___ THE DATA
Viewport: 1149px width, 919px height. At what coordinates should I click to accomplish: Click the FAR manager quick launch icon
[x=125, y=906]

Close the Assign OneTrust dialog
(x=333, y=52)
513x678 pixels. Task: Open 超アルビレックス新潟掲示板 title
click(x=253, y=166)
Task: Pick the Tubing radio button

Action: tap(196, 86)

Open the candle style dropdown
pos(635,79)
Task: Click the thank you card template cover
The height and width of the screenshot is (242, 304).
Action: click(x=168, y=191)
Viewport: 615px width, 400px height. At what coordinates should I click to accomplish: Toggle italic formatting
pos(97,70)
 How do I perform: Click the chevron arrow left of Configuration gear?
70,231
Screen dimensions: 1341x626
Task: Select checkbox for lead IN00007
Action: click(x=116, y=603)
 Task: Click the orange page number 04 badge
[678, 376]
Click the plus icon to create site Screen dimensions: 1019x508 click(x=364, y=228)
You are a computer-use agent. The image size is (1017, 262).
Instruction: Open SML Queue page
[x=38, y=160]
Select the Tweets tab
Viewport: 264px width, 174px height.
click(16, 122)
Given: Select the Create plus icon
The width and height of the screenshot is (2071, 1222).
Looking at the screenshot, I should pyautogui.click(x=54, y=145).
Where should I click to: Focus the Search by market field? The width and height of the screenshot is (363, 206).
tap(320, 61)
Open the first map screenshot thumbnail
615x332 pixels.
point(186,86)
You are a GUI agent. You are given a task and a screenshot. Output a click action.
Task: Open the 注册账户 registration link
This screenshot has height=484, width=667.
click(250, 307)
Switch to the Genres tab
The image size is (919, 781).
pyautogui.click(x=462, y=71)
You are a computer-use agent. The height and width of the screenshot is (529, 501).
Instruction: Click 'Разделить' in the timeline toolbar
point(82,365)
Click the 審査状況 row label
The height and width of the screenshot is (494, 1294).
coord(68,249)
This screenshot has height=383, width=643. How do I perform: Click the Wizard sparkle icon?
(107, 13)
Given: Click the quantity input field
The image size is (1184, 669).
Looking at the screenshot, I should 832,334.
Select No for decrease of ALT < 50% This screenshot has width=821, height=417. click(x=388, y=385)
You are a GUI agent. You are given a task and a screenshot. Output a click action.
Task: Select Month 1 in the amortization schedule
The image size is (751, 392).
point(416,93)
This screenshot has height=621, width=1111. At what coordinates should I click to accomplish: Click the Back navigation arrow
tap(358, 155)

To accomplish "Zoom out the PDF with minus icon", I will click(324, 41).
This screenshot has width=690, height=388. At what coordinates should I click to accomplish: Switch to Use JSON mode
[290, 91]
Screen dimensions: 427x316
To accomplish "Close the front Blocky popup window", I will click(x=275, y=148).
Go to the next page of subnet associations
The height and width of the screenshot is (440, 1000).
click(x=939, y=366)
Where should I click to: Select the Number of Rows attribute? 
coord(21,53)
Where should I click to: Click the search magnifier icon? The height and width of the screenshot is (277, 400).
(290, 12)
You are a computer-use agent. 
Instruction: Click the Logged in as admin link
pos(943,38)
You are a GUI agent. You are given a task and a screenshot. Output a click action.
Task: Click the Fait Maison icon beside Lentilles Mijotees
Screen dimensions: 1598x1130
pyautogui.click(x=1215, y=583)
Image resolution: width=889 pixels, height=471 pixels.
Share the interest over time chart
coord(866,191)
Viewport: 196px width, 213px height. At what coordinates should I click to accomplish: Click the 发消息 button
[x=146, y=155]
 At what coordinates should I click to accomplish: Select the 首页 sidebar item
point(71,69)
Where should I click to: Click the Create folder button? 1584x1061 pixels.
______
* _TASK BRIEF_
Extract every line of the rows above, unchanged, from the line containing "Screen dimensions: 427x316" down to the end of the rows.

* _SOLVED PROBLEM_
Screen dimensions: 427x316
To accomplish "Close the front Blocky popup window", I will click(x=275, y=148).
Go to the next page of subnet associations
The height and width of the screenshot is (440, 1000).
click(x=939, y=366)
Where should I click to: Select the Number of Rows attribute? 
coord(21,53)
Where should I click to: Click the search magnifier icon? The height and width of the screenshot is (277, 400).
(290, 12)
You are a computer-use agent. 
Instruction: Click the Logged in as admin link
pos(943,38)
You are a GUI agent. You are given a task and a screenshot. Output a click action.
Task: Click the Fait Maison icon beside Lentilles Mijotees
Screen dimensions: 1598x1130
pyautogui.click(x=1215, y=583)
Image resolution: width=889 pixels, height=471 pixels.
Share the interest over time chart
coord(866,191)
Viewport: 196px width, 213px height. At what coordinates should I click to accomplish: Click the 发消息 button
[x=146, y=155]
 At what coordinates should I click to accomplish: Select the 首页 sidebar item
point(71,69)
Where should I click to: Click the Create folder button? 1584x1061 pixels.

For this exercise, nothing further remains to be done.